Akhmed Zakayev, who was a close aide to Dzhokhar Dudayev and who leads the anti-Moscow Chechens from London, says that Moscow’s suggestion that Chechens were responsible for the murder of Russian opposition figure Boris Nemtsov last week is “pure propaganda which has nothing in common with reality.”
Any thinking person can see that this is only the latest example of Vladimir Putin’s long-standing demonization of the Chechens who fought for their own independence and who are now fighting for that of Ukraine, actions Putin couldn’t forgive or fail to exploit in his propaganda exercises.
There is even evidence that some close to the Kremlin are ashamed by the absurdity and brazenness of this action: Kremlin-controlled television channels have not shown a single report about Putin’s decorating of his Chechen, Ramzan Kadyrov, despite their penchant for boosting everything the Kremlin leader does.
Perhaps some Kremlin propagandists concluded that it was just too much to show Putin awarding the Chechen head, who had called into question the very idea that there was “a Chechen link” in the Nemtsov case, at the very same time that the Russian government was pedaling the idea that Chechens were the shooters.
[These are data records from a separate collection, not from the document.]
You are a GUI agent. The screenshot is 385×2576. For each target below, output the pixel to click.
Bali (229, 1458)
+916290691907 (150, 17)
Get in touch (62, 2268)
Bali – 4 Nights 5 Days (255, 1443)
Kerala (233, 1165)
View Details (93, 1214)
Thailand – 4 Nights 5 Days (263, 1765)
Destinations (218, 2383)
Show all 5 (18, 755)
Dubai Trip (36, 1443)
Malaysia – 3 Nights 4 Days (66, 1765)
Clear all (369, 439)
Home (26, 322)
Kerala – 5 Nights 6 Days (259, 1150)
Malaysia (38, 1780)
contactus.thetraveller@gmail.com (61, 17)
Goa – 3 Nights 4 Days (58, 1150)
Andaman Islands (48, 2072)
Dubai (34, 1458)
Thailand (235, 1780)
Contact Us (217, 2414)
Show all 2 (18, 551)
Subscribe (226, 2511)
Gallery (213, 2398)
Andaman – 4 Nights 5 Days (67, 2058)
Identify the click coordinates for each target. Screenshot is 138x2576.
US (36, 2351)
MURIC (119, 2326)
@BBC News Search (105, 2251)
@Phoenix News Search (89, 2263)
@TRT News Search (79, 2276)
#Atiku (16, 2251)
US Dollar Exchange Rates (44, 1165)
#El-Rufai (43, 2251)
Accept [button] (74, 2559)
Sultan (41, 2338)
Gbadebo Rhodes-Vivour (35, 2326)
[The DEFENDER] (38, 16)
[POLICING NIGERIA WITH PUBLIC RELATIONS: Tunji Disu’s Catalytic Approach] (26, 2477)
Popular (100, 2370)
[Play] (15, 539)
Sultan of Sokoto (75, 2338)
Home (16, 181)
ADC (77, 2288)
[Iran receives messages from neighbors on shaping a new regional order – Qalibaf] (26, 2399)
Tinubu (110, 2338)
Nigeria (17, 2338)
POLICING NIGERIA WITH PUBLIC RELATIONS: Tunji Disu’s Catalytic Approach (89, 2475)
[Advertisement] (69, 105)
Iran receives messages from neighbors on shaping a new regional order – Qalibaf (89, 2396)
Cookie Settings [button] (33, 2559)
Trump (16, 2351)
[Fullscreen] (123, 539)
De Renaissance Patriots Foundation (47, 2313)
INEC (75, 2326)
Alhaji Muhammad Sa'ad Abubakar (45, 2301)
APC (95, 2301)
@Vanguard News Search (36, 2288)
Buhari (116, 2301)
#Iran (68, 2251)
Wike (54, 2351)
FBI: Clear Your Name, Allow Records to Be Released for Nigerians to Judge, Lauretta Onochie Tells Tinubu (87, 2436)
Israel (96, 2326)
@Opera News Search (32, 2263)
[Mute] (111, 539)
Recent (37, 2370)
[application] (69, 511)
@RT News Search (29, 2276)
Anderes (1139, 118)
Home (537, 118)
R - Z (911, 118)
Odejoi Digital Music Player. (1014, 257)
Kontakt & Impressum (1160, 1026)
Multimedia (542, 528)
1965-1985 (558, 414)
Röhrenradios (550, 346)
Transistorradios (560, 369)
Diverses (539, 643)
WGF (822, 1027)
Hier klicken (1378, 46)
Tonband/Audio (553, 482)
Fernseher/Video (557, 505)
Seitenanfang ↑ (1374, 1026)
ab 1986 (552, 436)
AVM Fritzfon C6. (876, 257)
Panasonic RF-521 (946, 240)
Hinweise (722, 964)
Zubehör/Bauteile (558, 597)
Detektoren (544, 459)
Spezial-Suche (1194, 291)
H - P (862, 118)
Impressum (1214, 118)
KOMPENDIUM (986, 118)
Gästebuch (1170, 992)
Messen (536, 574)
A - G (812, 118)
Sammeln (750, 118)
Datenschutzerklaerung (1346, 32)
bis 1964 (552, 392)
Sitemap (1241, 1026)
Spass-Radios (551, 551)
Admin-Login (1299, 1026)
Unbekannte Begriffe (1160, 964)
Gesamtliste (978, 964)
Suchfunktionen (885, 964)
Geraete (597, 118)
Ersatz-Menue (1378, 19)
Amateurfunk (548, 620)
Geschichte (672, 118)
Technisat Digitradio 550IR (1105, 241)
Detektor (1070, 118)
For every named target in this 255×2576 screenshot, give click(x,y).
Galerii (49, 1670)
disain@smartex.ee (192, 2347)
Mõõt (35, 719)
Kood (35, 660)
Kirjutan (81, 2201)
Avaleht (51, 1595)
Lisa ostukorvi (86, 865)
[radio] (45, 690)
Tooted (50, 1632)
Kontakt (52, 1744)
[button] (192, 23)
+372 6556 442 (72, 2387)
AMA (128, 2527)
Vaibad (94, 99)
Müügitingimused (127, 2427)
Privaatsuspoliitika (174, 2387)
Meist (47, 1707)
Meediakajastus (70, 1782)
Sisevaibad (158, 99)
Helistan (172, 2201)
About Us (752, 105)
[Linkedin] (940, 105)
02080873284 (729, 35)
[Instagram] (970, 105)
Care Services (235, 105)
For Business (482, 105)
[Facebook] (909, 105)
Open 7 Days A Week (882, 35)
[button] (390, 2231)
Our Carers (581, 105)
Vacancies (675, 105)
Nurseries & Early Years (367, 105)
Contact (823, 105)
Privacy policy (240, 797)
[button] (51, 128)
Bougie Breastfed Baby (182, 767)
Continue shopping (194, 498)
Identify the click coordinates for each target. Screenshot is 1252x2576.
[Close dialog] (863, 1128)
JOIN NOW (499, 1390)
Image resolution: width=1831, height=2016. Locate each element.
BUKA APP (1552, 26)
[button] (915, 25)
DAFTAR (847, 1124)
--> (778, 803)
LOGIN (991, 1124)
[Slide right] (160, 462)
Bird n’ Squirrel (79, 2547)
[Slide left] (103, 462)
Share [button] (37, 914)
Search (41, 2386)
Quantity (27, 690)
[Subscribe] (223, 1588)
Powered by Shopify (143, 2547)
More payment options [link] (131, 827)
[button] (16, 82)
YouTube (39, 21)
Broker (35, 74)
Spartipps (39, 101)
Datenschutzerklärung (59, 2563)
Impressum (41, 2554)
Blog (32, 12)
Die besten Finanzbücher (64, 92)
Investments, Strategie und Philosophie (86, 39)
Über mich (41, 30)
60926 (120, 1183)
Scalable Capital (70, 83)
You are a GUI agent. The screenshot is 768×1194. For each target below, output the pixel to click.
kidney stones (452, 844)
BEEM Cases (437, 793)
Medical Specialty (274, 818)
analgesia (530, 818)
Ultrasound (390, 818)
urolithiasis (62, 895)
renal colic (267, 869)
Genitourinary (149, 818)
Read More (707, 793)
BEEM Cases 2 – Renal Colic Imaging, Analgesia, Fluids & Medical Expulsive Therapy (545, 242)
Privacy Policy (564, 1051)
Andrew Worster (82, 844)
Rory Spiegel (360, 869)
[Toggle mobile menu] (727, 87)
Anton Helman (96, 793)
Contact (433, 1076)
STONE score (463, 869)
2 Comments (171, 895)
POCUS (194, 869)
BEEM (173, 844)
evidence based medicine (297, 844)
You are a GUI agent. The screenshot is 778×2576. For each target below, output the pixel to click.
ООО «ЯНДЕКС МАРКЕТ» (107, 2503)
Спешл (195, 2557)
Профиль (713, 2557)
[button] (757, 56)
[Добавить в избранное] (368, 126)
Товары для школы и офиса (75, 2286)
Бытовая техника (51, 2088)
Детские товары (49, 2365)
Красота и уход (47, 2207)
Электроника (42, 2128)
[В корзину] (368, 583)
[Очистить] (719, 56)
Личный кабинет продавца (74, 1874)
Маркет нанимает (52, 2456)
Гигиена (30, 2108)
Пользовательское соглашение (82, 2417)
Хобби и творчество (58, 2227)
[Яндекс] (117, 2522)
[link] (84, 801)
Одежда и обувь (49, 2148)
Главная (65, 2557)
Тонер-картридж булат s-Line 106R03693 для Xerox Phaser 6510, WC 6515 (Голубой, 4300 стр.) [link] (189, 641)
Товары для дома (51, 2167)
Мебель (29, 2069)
But they shouldn’t have been so worried. Many of the reliable supporters of the Kremlin and indeed many others could be counted on to ignore such self-evidence contradictions just as they have so many other Putin duplicities and to swallow the increasingly Orwellian version of reality now on offer in Moscow.
Unfortunately, there is an obvious answer as to why, and it was provided more than half a century ago. When Governor Adlai Stevenson was running for US president in 1956, one of his aides told him “Governor, all thinking people support you,” to which Stevenson replied, “Yes, but I need a majority.”